> **Problem**
Write back, word for word, the lines from the one containing "1563x640 pixels. How" to the end of the listing below. Include nothing else, and no pictures.

-- Records for this exercise follows --

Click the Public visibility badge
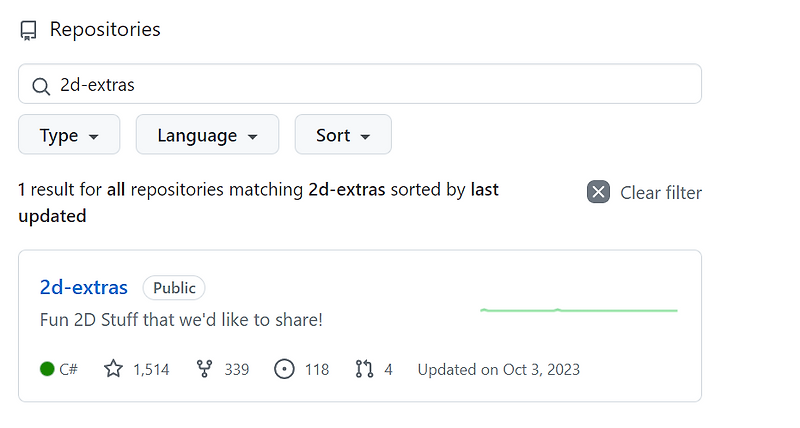 [174, 288]
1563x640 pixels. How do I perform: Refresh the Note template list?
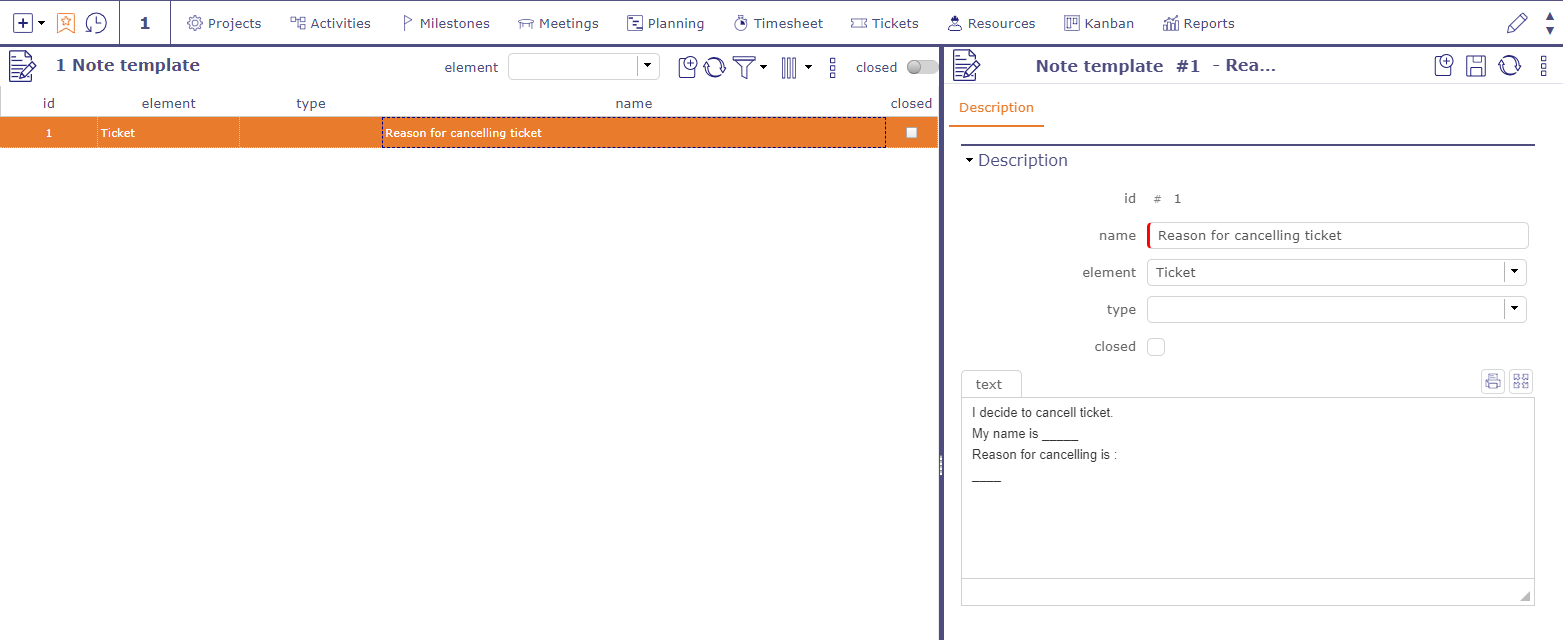pyautogui.click(x=714, y=66)
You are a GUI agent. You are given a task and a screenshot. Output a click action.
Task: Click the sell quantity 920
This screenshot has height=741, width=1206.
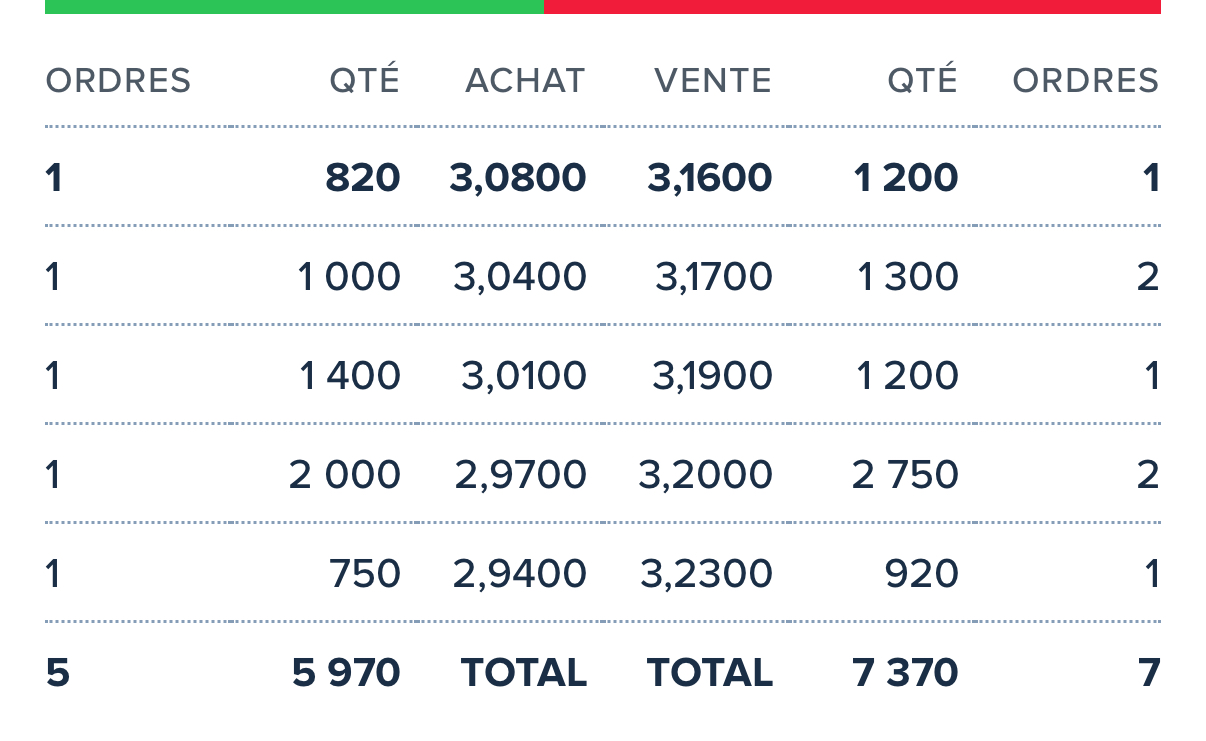(x=922, y=574)
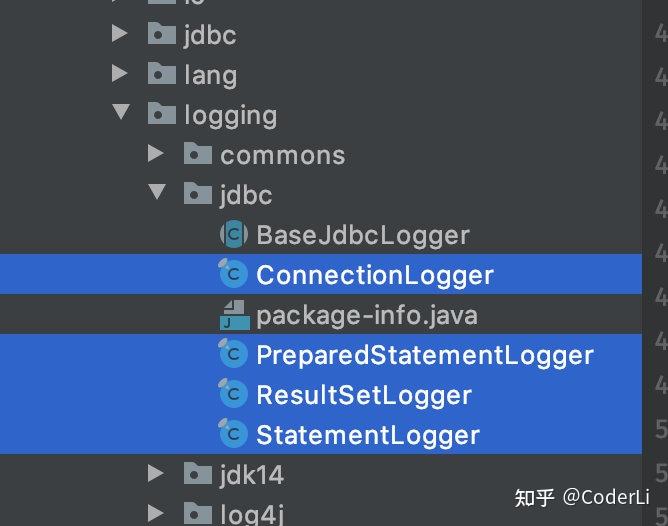Click the ConnectionLogger class icon
The width and height of the screenshot is (668, 526).
[x=233, y=275]
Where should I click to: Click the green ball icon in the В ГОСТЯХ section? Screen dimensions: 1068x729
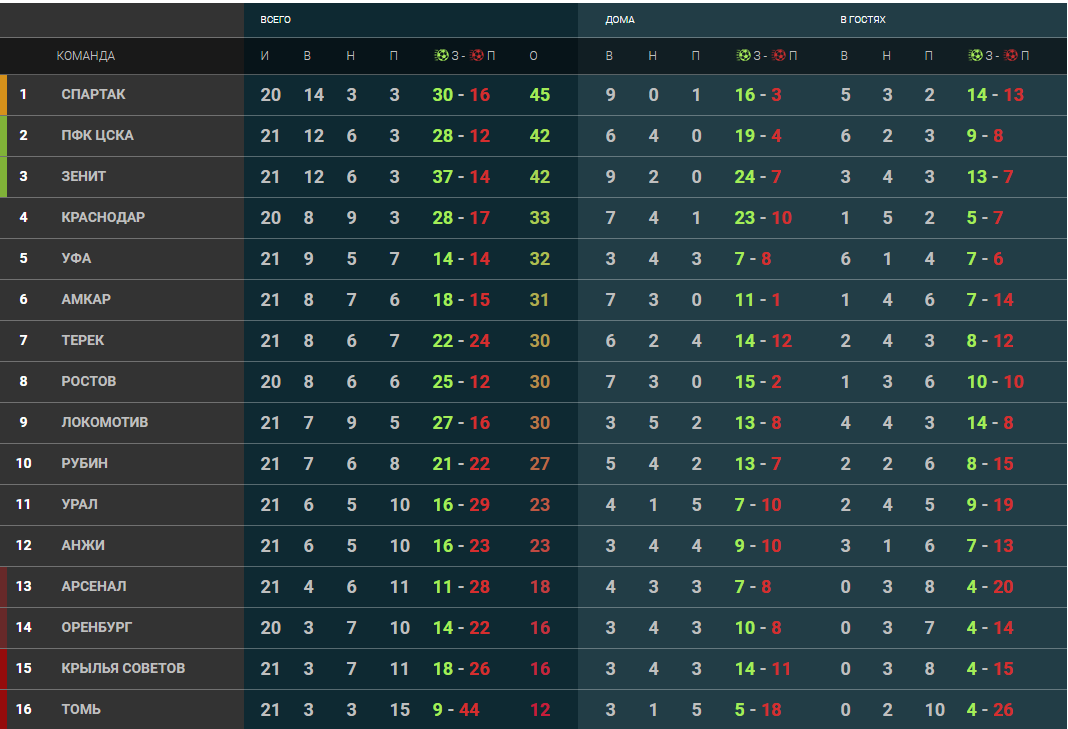[975, 55]
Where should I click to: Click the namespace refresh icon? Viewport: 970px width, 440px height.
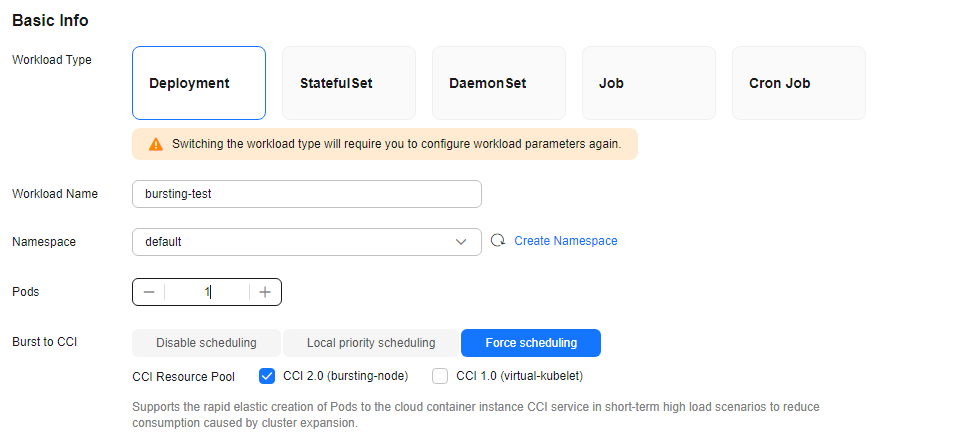(498, 241)
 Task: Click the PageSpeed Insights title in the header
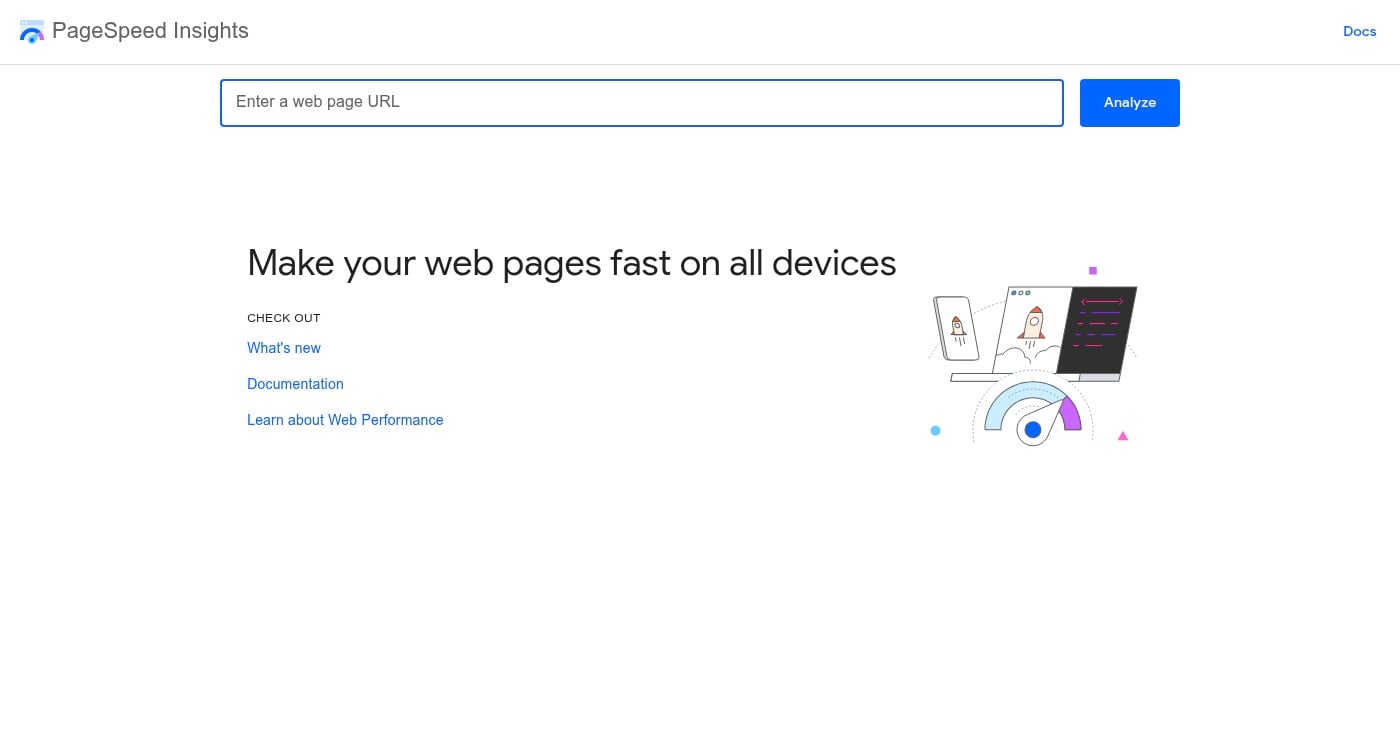click(151, 31)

-- Records for this exercise concluded --

> **Response to this exercise**
1563x640 pixels. How do I perform: Refresh the Note template list?
pyautogui.click(x=714, y=66)
You are a GUI agent. You are given a task and a screenshot. Output a click action.
Task: Click the sell quantity 920
This screenshot has height=741, width=1206.
(x=922, y=574)
Click the ConnectionLogger class icon
The width and height of the screenshot is (668, 526).
[x=233, y=275]
Where should I click to: Click the green ball icon in the В ГОСТЯХ section? Screen dimensions: 1068x729
[975, 55]
Where should I click to: Click the namespace refresh icon? Viewport: 970px width, 440px height.
(498, 241)
 Task: Click the PageSpeed Insights title in the header
click(151, 31)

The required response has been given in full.